In those cases, Norman said, the commission told operators “that you will be drilling at your own risk, in case there is a protest to this spacing exception,” but that kind of procedure should only be allowed “in exceptional circumstances, because it’s little comfort if somebody’s just completed a 10,000-foot well, to then get into an argument over whether that well was drilled to a proper location.”

The commission “will, in compelling circumstances, still grant waivers, but ordinarily, the procedure will be to first … (go) through the process of getting a spacing exception, then we will grant the permit.”

This is a case, he said, where the commission is “tightening back” on industry to limit waivers.

Emphasis on mechanical integrity of wells

Another area where the commission is tightening up, Norman said, is on mechanical integrity of wells.

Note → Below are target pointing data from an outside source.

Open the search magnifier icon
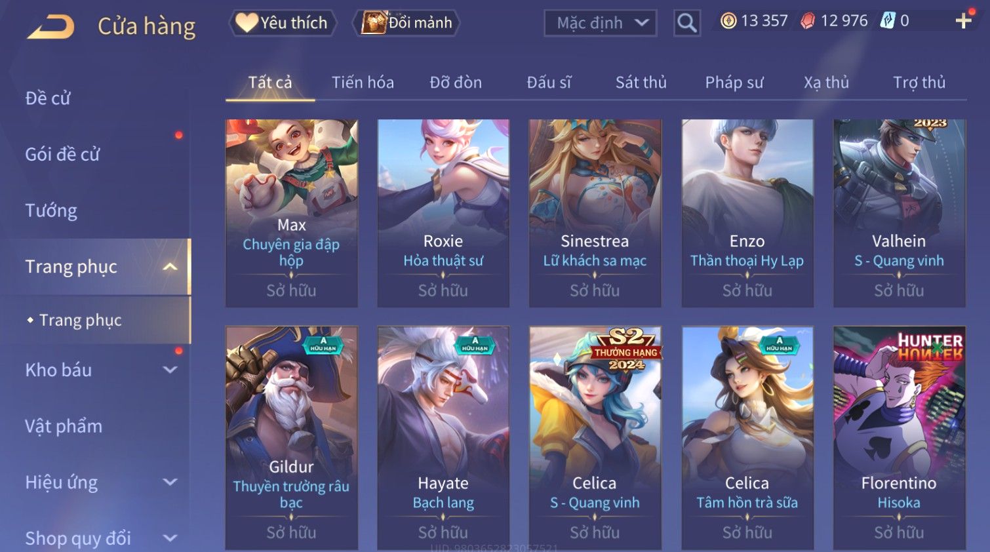The height and width of the screenshot is (552, 990). click(x=686, y=23)
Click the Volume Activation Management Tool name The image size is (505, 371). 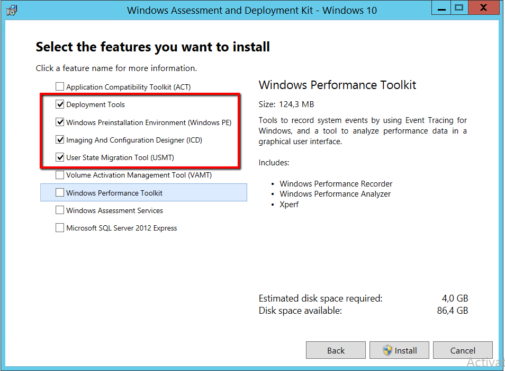point(139,175)
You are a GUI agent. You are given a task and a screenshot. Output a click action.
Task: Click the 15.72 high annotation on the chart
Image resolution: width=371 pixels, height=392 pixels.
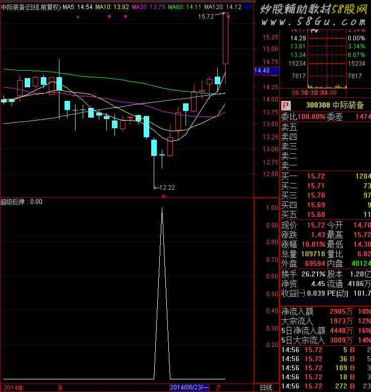[x=206, y=17]
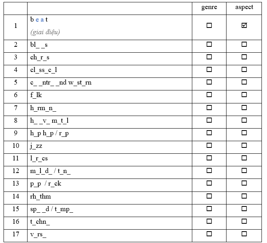
Task: Enable genre checkbox for row 8 heavy metal
Action: pos(209,120)
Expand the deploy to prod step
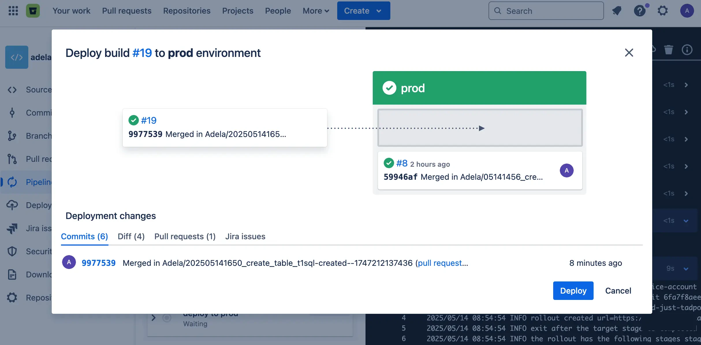Image resolution: width=701 pixels, height=345 pixels. click(154, 318)
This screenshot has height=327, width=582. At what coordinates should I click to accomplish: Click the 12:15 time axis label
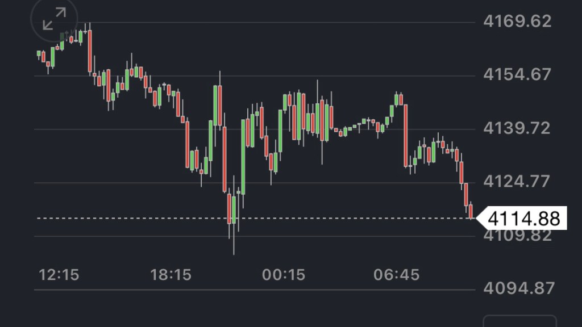click(x=59, y=275)
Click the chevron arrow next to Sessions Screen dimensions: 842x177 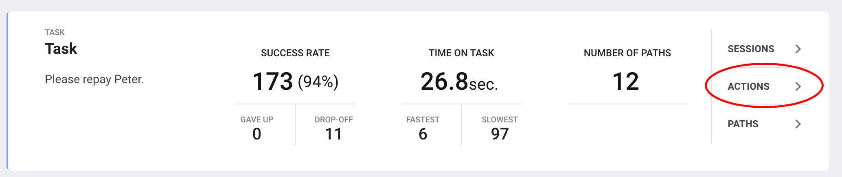click(x=798, y=49)
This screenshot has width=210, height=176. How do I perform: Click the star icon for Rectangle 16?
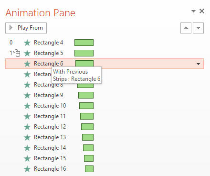click(x=27, y=169)
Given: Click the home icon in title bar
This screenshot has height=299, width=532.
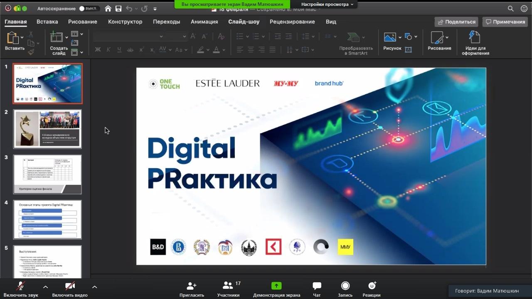Looking at the screenshot, I should [x=108, y=9].
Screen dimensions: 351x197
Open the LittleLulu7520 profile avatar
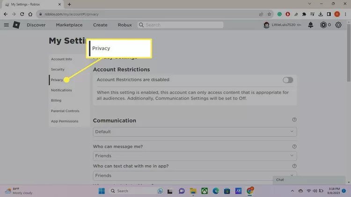pyautogui.click(x=266, y=25)
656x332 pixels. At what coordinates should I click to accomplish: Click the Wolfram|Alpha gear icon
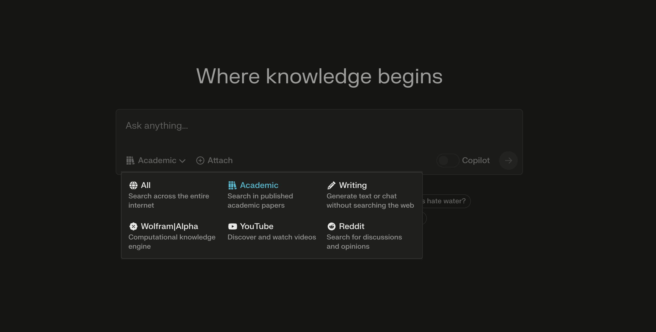point(133,226)
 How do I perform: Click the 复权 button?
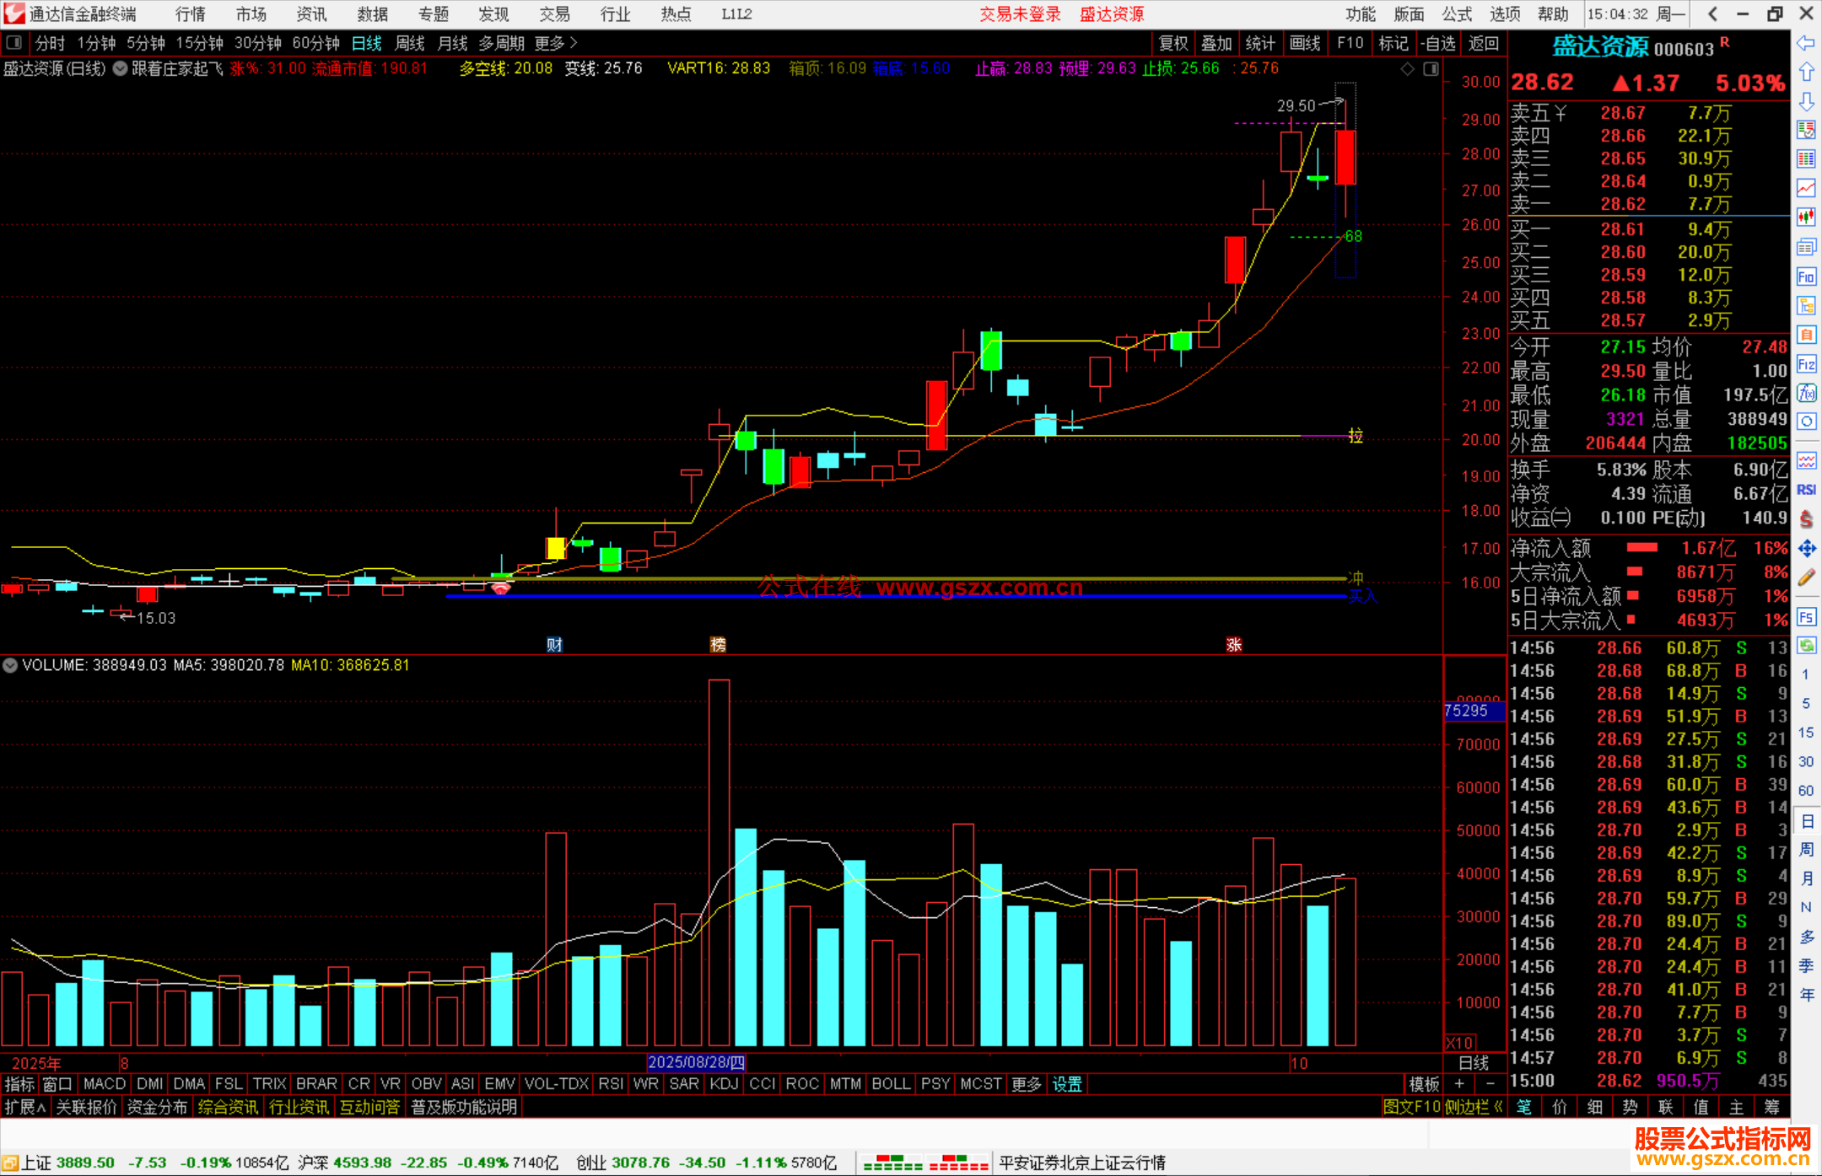click(1172, 43)
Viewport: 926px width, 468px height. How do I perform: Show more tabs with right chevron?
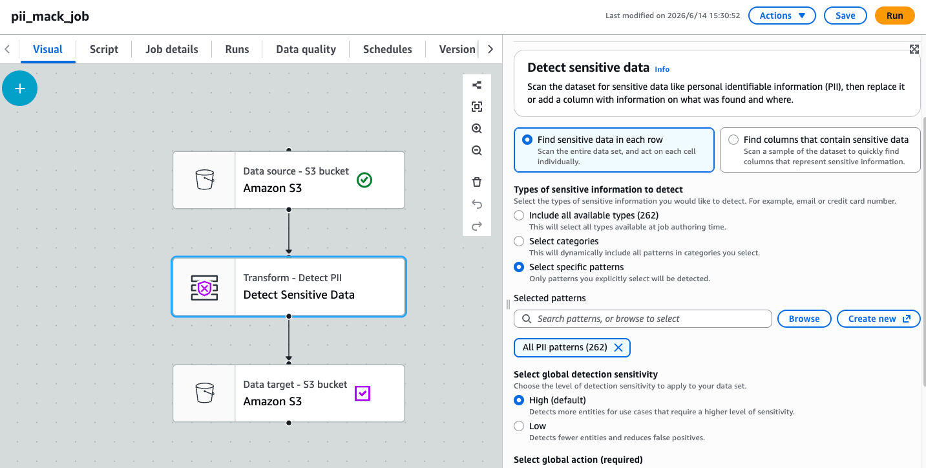pos(490,49)
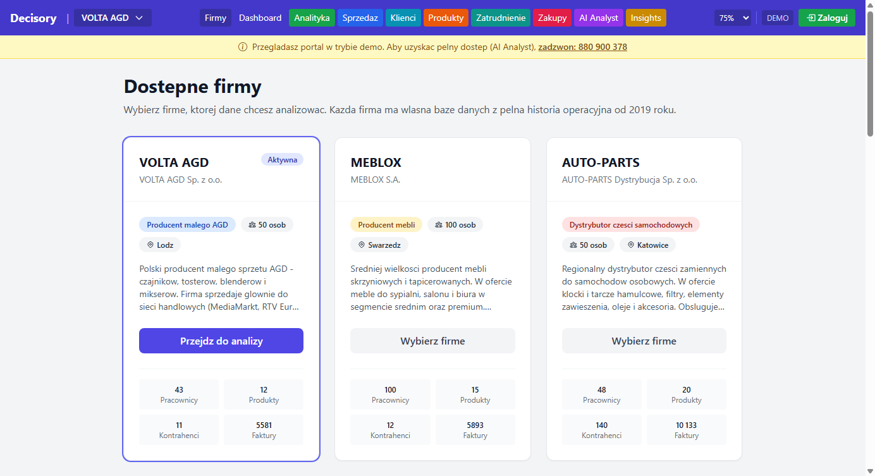Viewport: 875px width, 476px height.
Task: Click the location pin icon beside Swarzedz
Action: point(362,245)

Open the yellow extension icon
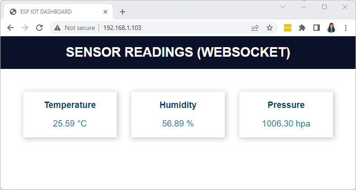point(288,28)
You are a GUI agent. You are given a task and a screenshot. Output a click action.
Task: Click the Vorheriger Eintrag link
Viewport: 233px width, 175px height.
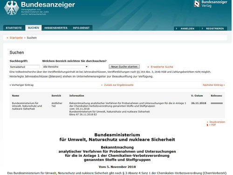[x=21, y=85]
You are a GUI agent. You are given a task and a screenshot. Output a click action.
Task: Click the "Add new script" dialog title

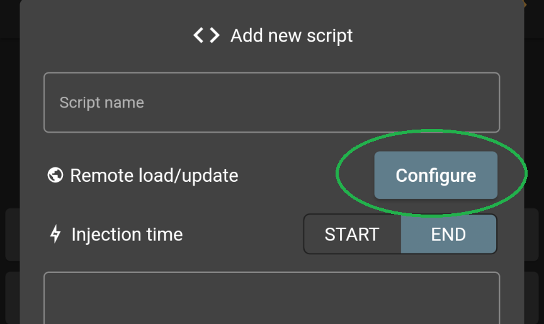click(x=292, y=36)
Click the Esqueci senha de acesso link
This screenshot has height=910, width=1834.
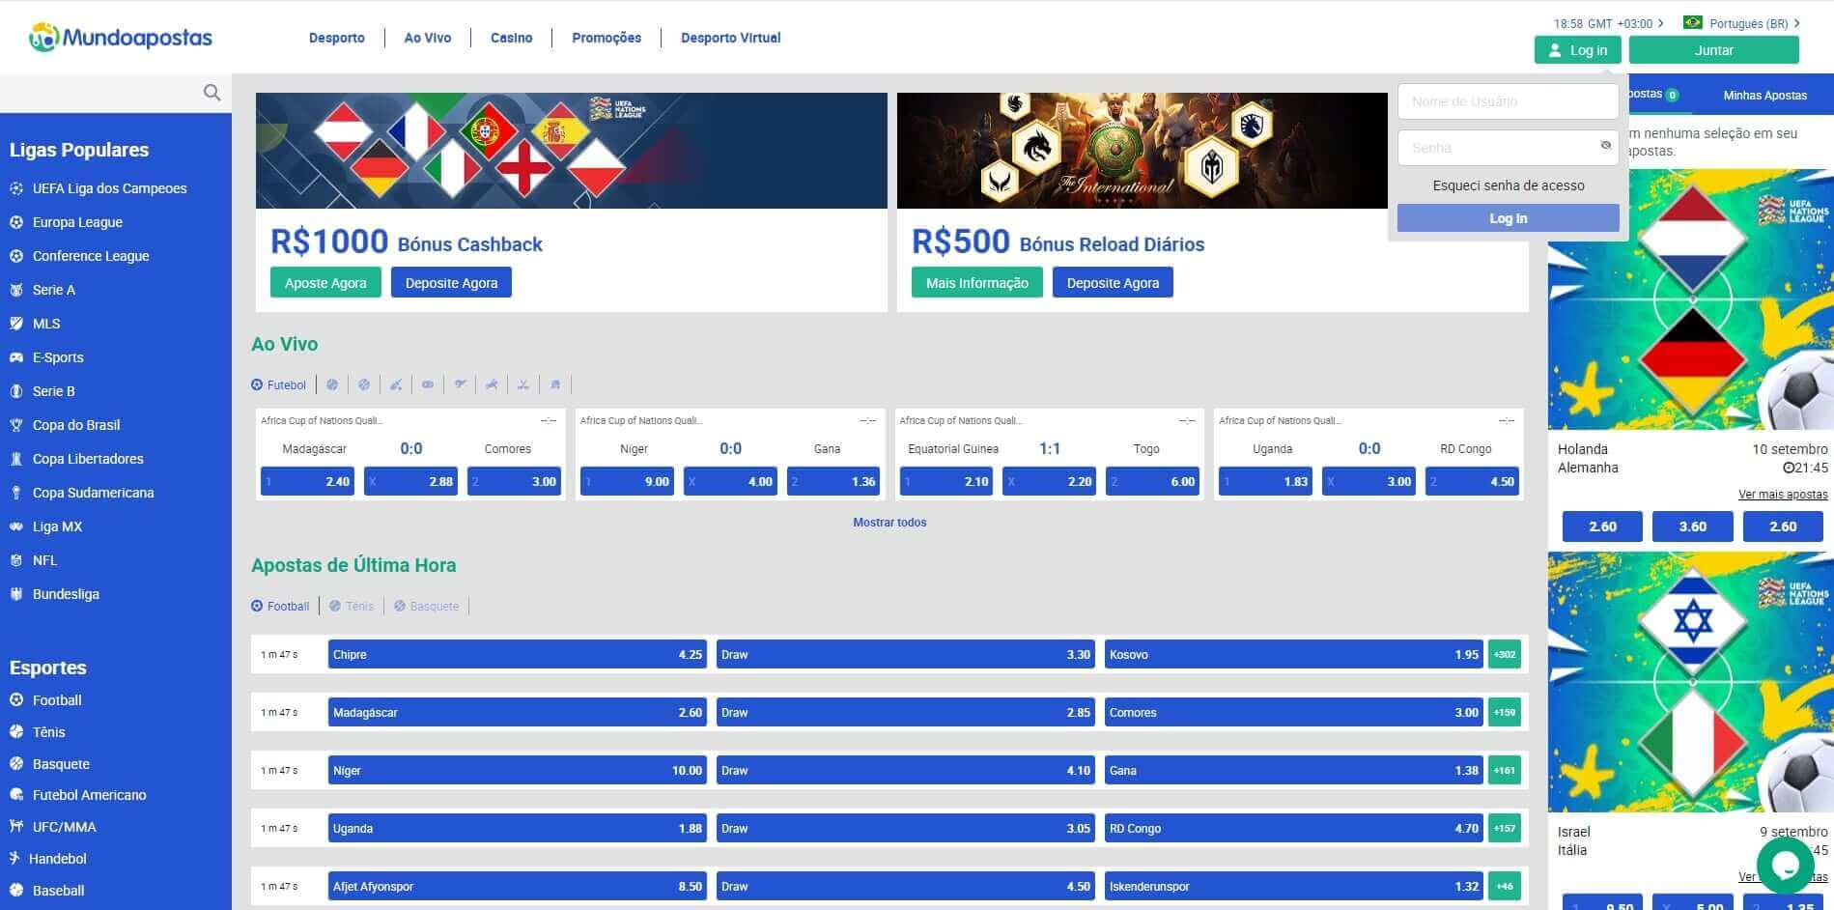1507,185
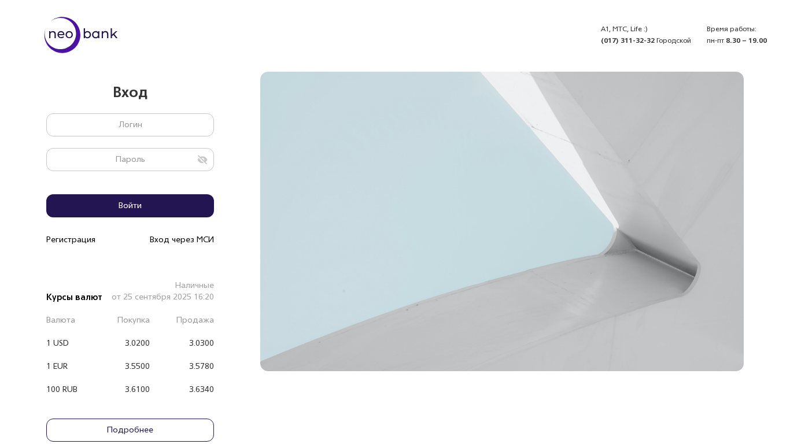Click phone number (017) 311-32-32
This screenshot has height=444, width=790.
628,40
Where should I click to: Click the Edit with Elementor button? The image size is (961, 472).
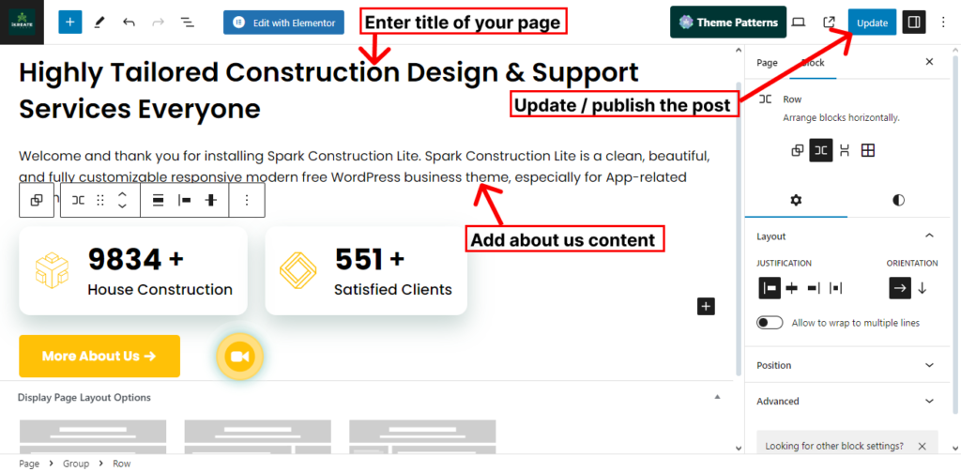pos(283,23)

It’s a natural outgrowth of Alaska’s gradually aging wells, he said. With new equipment, you might find leaks around fittings, “but as equipment ages, you do get problems with mechanical integrity.”

The commission intends “to carefully scrutinize all wells that lack mechanical integrity,” he said.

When operators report a problem with mechanical integrity, “we are going to expect a plan of corrective action with some specific timelines, or alternatively, if the operator feels that the well can be operated safely, then we expect their application to document that thoroughly to us.”

What the commission expects to see, Norman said, is “a plan for corrective action to restore mechanical integrity” or a very clear showing that “a lack of mechanical integrity is not serious…” Otherwise, he said, “the commission will not permit that well to continue to be operated.”

As Alaska’s infrastructure has matured, “often operators have said well we’d like to watch this just for a while, and the commission’s position is that that’s not a plan for corrective action, just to watch it.” The commission will allow an operator to watch a well while it is ordering equipment for repair. The operator can also argue that the “leak is of so little consequence that it doesn’t pose any threat.” If the commission agrees, it will require the operator to monitor the well.

The commission is also exploring ways to work cooperatively with the Environmental Protection Agency on managing injection wells. Currently the commission is responsible for some 1,100 Class II injection wells and the EPA is responsible for seven Class I wells. Because Alaska’s Class I wells are associated with oil field infrastructure, Norman said, it would save EPA sending inspectors from Seattle if the commission had oversight.